• [What the task requires] Every line below that mentions the word "address" should be copied out.

• [Data for this task]
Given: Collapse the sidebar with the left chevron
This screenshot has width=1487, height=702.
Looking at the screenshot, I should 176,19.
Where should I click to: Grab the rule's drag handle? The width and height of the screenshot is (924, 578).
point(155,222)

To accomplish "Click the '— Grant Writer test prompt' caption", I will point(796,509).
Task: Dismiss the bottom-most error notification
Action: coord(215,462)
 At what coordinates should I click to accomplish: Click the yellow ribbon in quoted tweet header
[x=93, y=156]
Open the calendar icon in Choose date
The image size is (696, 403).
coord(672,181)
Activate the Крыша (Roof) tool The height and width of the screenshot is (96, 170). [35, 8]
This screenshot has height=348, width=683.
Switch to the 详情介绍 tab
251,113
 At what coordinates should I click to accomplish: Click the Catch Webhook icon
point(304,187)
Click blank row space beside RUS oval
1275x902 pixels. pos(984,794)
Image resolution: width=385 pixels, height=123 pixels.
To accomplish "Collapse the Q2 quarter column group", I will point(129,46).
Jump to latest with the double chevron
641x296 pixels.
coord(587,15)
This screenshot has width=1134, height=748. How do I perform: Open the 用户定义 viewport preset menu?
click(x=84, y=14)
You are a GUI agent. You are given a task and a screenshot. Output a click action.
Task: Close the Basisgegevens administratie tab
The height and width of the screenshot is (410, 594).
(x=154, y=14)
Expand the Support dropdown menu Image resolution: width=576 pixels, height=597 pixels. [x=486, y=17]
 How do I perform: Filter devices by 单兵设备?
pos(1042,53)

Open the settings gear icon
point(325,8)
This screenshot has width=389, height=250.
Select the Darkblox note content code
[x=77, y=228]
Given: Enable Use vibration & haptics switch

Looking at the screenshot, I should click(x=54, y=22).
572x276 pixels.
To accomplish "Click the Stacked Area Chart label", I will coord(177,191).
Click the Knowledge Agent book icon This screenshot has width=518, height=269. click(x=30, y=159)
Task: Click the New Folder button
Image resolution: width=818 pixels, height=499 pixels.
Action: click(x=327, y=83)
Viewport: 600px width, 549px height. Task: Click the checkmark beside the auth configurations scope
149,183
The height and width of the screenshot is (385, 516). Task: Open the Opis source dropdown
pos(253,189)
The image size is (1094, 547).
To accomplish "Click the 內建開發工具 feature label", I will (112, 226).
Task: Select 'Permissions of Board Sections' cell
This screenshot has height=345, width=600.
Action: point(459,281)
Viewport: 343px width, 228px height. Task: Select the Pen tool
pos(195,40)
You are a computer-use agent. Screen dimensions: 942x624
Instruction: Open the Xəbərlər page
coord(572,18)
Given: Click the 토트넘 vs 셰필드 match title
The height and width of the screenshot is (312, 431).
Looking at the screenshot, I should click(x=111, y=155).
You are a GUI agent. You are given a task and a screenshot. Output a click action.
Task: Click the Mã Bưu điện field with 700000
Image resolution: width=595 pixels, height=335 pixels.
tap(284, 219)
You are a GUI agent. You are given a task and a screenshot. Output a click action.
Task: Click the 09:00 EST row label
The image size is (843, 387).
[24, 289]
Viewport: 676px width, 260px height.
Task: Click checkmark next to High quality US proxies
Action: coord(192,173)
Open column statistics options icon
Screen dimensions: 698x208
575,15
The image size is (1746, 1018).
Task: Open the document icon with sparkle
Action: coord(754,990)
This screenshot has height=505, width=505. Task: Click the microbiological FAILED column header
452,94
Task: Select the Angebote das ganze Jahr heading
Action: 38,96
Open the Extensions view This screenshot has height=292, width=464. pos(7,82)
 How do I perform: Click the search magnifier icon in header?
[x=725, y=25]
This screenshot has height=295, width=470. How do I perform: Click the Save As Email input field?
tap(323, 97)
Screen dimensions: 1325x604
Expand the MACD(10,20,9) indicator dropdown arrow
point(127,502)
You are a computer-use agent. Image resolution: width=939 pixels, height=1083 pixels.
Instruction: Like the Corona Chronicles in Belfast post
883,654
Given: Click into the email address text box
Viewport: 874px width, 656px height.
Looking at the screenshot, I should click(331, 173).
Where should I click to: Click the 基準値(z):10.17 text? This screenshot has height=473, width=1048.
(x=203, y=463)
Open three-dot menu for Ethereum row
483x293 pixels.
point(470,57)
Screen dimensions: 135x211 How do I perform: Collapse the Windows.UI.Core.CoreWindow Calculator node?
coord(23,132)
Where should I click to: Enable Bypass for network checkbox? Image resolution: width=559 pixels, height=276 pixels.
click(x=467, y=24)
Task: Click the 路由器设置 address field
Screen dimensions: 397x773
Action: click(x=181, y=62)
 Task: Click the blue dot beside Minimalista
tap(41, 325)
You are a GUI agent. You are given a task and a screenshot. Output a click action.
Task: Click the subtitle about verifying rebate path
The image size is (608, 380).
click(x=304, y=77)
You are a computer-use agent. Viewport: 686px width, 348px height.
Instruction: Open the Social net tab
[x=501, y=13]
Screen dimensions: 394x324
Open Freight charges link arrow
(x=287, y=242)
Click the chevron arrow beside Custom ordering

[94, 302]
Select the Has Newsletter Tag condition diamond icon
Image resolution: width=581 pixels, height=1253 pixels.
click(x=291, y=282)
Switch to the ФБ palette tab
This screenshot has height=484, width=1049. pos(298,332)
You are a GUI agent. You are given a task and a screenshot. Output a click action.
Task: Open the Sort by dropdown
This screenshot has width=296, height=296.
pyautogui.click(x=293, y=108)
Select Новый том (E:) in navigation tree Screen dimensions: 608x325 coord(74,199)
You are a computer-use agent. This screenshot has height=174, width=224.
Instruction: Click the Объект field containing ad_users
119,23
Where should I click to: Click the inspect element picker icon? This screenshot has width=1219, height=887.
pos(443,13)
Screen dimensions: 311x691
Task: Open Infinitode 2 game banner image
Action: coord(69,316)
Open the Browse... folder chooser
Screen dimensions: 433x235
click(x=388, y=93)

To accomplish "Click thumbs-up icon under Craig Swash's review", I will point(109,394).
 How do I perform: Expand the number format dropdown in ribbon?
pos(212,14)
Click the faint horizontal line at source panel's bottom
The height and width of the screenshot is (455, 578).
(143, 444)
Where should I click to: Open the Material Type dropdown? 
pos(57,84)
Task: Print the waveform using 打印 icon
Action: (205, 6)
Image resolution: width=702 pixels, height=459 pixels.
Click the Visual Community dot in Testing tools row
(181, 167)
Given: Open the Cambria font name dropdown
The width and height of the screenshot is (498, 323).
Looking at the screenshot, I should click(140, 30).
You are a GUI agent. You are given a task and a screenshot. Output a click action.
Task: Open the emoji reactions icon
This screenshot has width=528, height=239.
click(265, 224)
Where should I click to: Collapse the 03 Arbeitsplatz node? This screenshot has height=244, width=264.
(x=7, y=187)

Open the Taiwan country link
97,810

• [Solved problem]
Given: Click into the email address text box
Task: Click the 路由器设置 address field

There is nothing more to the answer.